» **Try it**
Begin at the first line of the records below and, please, give each line again exactly until the line with "Task: Clear the Muscat, Oman pickup location" is included.

» **Supplied material**
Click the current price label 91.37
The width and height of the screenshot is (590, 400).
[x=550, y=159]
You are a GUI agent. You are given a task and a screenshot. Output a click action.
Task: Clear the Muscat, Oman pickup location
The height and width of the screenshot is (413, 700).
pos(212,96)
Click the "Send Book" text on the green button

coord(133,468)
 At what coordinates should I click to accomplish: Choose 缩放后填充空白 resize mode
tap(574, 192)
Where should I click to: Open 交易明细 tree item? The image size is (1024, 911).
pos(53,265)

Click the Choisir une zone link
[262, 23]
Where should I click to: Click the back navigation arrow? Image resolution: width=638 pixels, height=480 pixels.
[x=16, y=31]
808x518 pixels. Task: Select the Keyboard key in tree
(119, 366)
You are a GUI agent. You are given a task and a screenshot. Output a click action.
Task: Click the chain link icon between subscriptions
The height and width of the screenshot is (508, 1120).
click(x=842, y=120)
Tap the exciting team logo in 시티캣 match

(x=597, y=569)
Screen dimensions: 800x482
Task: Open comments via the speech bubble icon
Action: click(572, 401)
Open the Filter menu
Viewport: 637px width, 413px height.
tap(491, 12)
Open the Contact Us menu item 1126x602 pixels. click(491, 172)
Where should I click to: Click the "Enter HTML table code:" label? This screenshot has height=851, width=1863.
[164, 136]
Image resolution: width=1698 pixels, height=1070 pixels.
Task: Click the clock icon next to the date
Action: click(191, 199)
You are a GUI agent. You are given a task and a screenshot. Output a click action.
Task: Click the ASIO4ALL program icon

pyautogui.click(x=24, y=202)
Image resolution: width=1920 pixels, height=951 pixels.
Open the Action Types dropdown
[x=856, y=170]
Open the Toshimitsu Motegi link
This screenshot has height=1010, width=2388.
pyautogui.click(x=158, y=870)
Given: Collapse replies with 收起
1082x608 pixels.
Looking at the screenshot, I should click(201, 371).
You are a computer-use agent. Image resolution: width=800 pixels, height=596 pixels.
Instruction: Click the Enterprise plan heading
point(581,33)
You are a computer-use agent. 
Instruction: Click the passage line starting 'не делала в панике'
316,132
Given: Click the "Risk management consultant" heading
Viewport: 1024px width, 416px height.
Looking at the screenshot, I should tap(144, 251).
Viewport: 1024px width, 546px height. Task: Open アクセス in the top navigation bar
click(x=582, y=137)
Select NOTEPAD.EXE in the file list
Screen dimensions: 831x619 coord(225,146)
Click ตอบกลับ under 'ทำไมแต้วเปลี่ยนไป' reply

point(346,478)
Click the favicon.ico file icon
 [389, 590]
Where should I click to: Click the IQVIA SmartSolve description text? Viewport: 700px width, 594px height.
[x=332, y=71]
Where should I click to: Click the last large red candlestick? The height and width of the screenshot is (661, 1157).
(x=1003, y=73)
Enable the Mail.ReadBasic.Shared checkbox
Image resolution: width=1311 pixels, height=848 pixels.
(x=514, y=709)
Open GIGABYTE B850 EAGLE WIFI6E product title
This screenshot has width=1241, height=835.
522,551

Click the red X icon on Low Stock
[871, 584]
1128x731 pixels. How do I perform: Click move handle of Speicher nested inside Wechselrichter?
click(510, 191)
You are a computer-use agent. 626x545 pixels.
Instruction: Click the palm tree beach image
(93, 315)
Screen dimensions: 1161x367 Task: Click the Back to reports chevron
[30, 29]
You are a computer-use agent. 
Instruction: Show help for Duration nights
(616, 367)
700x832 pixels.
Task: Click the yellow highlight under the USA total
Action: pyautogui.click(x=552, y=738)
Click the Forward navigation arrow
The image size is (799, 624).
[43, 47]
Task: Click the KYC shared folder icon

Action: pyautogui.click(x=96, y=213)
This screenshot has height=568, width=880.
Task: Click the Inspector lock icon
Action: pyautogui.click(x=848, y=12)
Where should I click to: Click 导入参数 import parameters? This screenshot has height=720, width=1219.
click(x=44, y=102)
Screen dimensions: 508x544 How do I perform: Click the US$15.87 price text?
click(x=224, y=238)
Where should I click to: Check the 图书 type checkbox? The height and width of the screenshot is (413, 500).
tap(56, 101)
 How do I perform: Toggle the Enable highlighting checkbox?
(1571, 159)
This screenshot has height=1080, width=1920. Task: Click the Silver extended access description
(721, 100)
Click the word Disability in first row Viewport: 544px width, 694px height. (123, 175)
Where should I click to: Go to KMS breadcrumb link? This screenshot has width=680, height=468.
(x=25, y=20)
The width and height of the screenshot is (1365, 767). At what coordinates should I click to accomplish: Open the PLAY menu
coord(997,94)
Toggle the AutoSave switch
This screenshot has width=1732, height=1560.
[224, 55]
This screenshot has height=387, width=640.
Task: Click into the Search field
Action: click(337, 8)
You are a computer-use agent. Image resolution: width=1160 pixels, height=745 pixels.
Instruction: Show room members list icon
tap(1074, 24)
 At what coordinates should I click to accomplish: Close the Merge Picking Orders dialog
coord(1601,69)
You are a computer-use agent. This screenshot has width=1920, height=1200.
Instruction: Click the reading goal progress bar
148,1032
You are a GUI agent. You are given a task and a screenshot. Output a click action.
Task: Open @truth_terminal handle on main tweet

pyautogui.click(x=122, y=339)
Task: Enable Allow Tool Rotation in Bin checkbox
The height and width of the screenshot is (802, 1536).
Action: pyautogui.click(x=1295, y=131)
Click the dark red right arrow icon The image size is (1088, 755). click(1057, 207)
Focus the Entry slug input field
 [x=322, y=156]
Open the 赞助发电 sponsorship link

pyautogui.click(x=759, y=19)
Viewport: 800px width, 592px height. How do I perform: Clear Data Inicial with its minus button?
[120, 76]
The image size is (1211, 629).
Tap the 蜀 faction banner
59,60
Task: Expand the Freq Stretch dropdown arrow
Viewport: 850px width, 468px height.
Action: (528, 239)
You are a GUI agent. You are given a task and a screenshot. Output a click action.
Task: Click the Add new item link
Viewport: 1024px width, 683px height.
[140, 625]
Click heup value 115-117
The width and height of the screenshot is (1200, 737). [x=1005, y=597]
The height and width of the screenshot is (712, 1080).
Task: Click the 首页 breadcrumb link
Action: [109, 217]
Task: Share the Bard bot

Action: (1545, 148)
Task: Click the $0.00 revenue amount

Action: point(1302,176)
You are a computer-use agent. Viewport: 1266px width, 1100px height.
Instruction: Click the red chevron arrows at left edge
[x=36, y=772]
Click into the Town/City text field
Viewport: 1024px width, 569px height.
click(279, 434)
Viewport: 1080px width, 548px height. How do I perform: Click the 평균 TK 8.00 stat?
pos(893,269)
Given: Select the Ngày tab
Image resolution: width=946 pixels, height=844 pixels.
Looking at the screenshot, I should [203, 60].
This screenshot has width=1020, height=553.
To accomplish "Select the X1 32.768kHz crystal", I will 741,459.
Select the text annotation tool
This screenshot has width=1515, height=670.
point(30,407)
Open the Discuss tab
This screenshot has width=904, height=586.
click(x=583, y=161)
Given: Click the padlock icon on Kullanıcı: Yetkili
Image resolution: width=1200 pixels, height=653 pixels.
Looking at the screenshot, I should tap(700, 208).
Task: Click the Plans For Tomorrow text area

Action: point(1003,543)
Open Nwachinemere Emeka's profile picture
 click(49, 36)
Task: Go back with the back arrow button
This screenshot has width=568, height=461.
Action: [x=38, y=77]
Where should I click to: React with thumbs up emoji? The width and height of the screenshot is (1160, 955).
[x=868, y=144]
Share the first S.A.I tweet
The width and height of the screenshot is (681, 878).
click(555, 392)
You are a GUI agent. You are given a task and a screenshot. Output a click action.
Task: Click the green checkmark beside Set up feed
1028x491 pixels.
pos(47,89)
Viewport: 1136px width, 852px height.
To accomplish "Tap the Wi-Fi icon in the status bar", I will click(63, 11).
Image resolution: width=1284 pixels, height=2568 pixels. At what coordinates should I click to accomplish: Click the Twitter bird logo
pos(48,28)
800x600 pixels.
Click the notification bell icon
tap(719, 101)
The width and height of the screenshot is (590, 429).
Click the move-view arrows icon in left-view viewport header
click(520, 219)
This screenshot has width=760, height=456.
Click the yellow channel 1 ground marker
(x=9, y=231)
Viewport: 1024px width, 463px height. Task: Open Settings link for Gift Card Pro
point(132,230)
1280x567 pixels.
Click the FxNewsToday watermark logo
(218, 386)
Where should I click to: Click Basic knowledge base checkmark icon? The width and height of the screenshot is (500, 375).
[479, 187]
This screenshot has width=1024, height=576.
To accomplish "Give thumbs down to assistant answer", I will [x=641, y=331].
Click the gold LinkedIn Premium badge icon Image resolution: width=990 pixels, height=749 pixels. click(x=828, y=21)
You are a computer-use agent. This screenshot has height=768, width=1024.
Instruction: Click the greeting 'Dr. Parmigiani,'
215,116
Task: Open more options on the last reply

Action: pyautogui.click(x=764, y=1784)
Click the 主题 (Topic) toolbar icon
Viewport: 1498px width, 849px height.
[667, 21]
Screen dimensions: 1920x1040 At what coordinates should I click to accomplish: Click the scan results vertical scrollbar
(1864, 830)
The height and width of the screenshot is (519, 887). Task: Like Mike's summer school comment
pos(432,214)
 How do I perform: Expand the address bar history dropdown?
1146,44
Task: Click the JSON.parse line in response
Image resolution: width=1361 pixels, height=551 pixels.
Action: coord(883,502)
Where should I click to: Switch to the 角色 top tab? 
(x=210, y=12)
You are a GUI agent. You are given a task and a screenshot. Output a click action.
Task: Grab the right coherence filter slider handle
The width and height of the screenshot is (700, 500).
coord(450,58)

» **Expected answer**
Click the current price label 91.37
The width and height of the screenshot is (590, 400).
[x=550, y=159]
You are a GUI agent. You are given a task and a screenshot. Output a click action.
Task: Clear the Muscat, Oman pickup location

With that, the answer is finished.